A set of records:
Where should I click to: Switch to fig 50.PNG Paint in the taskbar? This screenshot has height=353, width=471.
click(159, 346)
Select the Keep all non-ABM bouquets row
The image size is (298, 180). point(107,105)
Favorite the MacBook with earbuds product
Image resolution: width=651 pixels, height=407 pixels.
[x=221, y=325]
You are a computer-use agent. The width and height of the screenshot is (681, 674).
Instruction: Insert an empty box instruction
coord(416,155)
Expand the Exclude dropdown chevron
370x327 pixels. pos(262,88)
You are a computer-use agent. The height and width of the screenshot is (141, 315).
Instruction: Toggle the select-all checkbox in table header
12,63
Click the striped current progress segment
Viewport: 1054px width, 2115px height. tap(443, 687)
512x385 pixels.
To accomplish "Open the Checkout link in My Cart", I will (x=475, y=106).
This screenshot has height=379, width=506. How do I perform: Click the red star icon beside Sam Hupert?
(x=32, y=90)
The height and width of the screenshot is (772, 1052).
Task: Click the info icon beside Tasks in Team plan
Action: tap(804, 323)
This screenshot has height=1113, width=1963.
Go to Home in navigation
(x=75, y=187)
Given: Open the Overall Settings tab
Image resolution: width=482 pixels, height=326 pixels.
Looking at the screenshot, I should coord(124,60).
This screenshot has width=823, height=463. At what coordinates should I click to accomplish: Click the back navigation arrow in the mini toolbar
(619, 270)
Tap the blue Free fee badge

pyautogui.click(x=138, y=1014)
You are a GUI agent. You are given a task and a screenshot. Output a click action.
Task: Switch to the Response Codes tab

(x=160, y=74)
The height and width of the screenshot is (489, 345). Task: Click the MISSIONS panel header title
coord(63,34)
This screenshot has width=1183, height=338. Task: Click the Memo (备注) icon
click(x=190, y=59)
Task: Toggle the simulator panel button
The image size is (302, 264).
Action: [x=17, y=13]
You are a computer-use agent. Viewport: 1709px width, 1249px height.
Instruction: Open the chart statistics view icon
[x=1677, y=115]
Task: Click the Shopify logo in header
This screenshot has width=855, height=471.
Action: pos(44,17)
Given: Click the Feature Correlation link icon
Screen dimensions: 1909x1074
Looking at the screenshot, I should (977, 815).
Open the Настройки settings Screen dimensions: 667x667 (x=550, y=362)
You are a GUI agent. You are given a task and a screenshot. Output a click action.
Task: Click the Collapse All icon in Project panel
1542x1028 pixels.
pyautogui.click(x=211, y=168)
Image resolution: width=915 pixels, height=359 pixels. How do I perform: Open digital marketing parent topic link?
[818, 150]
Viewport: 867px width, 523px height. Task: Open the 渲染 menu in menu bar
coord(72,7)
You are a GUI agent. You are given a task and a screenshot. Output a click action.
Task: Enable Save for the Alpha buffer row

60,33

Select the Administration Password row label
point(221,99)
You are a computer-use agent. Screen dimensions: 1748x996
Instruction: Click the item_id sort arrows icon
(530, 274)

» **Work to complete**:
Extract every line of the material above and reproduce each one word for word, in its original order.

» **Output of the task**:
Where should I click to: Switch to fig 50.PNG Paint in the taskbar? This screenshot has height=353, width=471.
click(159, 346)
Select the Keep all non-ABM bouquets row
The image size is (298, 180). point(107,105)
Favorite the MacBook with earbuds product
Image resolution: width=651 pixels, height=407 pixels.
[x=221, y=325]
You are a computer-use agent. The width and height of the screenshot is (681, 674).
Instruction: Insert an empty box instruction
coord(416,155)
Expand the Exclude dropdown chevron
370x327 pixels. pos(262,88)
You are a computer-use agent. The height and width of the screenshot is (141, 315).
Instruction: Toggle the select-all checkbox in table header
12,63
Click the striped current progress segment
Viewport: 1054px width, 2115px height. tap(443, 687)
512x385 pixels.
To accomplish "Open the Checkout link in My Cart", I will (x=475, y=106).
This screenshot has height=379, width=506. How do I perform: Click the red star icon beside Sam Hupert?
(x=32, y=90)
The height and width of the screenshot is (772, 1052).
Task: Click the info icon beside Tasks in Team plan
Action: tap(804, 323)
This screenshot has height=1113, width=1963.
Go to Home in navigation
(x=75, y=187)
Given: Open the Overall Settings tab
Image resolution: width=482 pixels, height=326 pixels.
Looking at the screenshot, I should coord(124,60).
This screenshot has width=823, height=463. At what coordinates should I click to accomplish: Click the back navigation arrow in the mini toolbar
(619, 270)
Tap the blue Free fee badge

pyautogui.click(x=138, y=1014)
You are a GUI agent. You are given a task and a screenshot. Output a click action.
Task: Switch to the Response Codes tab

(x=160, y=74)
The height and width of the screenshot is (489, 345). Task: Click the MISSIONS panel header title
coord(63,34)
This screenshot has width=1183, height=338. Task: Click the Memo (备注) icon
click(x=190, y=59)
Task: Toggle the simulator panel button
The image size is (302, 264).
Action: [x=17, y=13]
You are a computer-use agent. Viewport: 1709px width, 1249px height.
Instruction: Open the chart statistics view icon
[x=1677, y=115]
Task: Click the Shopify logo in header
This screenshot has width=855, height=471.
Action: pos(44,17)
Given: Click the Feature Correlation link icon
Screen dimensions: 1909x1074
Looking at the screenshot, I should (977, 815).
Open the Настройки settings Screen dimensions: 667x667 (x=550, y=362)
You are a GUI agent. You are given a task and a screenshot. Output a click action.
Task: Click the Collapse All icon in Project panel
1542x1028 pixels.
pyautogui.click(x=211, y=168)
Image resolution: width=915 pixels, height=359 pixels. How do I perform: Open digital marketing parent topic link?
[818, 150]
Viewport: 867px width, 523px height. Task: Open the 渲染 menu in menu bar
coord(72,7)
You are a GUI agent. You are given a task and a screenshot. Output a click action.
Task: Enable Save for the Alpha buffer row

60,33

Select the Administration Password row label
point(221,99)
You are a computer-use agent. Screen dimensions: 1748x996
Instruction: Click the item_id sort arrows icon
(530, 274)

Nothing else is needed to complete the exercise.